New Delhi/ Mumbai, Aug. 24 (Agencies): The Supreme Court on Thursday unanimously ruled that individual privacy is a fundamental right under the Constitution, in a verdict that could impact everything from the way companies handle personal data to the roll-out of the world's largest biometric ID card programme.
“(The) right to privacy is an intrinsic part of Right to Life and Personal Liberty under Article 21 and entire Part III of the Constitution,” a nine-judge Constitution bench headed by Chief Justice J.S. Khehar ruled.
The bench – Chief Justice Khehar and Justices J. Chelameswar, S.A. Bobde, R.K. Agrawal, R.F. Nariman, A.M. Sapre, D.Y. Chandrachud, S.K. Kaul and S. Abdul Nazeer – overruled two earlier Supreme Court judgments that the right to privacy is not protected under the Constitution.
The ruling comes against the backdrop of a large multi-party case against the mandatory use of the Aadhaar—an identity card backed by iris scans and fingerprints—as an infringement of privacy. There have also been concerns over breaches of data.
Thursday’s judgment was limited to the issue of right to privacy and the question whether Aadhaar violates the right to privacy will be dealt with a five-judge bench that has been hearing the petitions since 2015.
Critics say the ID cards link enough data to create a comprehensive profile of a person's spending habits, their friends and acquaintances, the property they own and a trove of other information.
Aadhaar, which over one billion Indians have already signed up for, was set up to be a secure form of digital identification for citizens, one that they could use for government services.
But as it was rolled out, concerns arose about privacy, data security and recourse for citizens in the face of data leaks and other issues.
Over time, Aadhaar was made mandatory for income tax returns and operating bank accounts. Companies were also pushing to gain access to Aadhaar details of customers.
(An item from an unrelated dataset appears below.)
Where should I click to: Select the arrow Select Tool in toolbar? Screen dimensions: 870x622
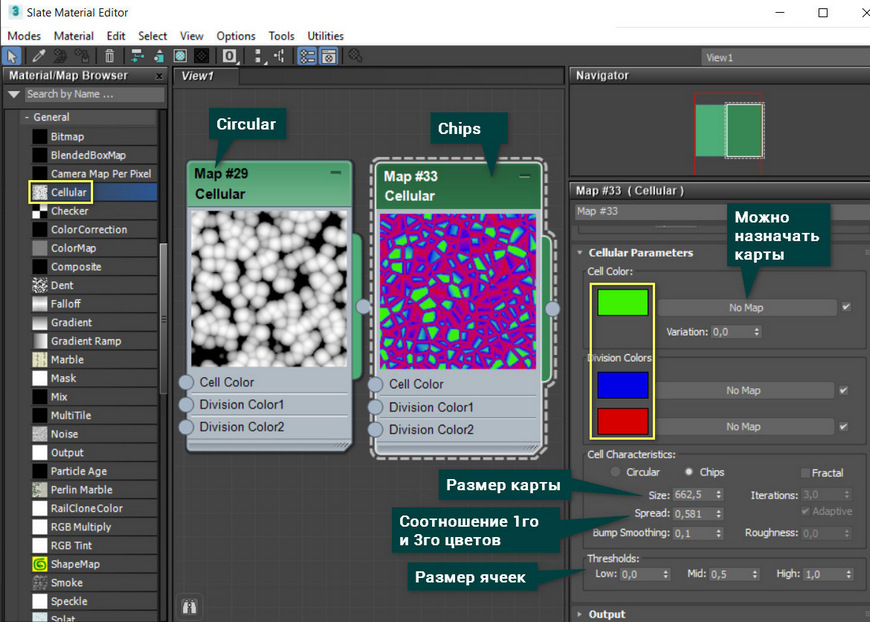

“This is a blow to the government, because the government had argued that people do not have a right to privacy,” said Prashant Bhushan, a senior lawyer involved in the case.
The government has argued the Indian constitution does not guarantee individual privacy as an inalienable fundamental right.
”The fact that there was no dissent is an important thing,” said Raman Chima, policy director at Access Now, which defends digital rights. “They made it clear that the government has to protect privacy.”
The judgment also has a bearing on broader civil rights as well as a law criminalising homosexuality. A ban imposed on the consumption of beef in many states and alcohol in some could also come up for review.
The bench overruled the M P Sharma verdict of 1950 and that of Kharak Singh of 1960. The judgment in the Kharak Singh case was pronounced by eight judges and in M P Sharma it was delivered by six judges.
Justice Khehar, who read the operative portion of the judgment, said the subsequent verdicts pronounced after M P Sharma and Kharak Singh have laid down the correct position of the law.
Before pronouncing the judgment, the CJI said that among the nine judges some of them have authored different orders.
The high-voltage hearing saw a battery of senior lawyers, including Attorney General K.K. Venugopal, Additional Solicitor General Tushar Mehta, Arvind Datar, Kapil Sibal, Gopal Subaramaniam, Shyam Divan, Anand Grover, C.A. Sundaram and Rakesh Dwivedi, advancing arguments either in favour or against the inclusion of right to privacy as a fundamental right.
The decision to set up the nine-judge bench was taken to examine the correctness of two apex court judgements delivered in the cases of Kharak Singh and M P Sharma in which it was held that this right was not a fundamental right.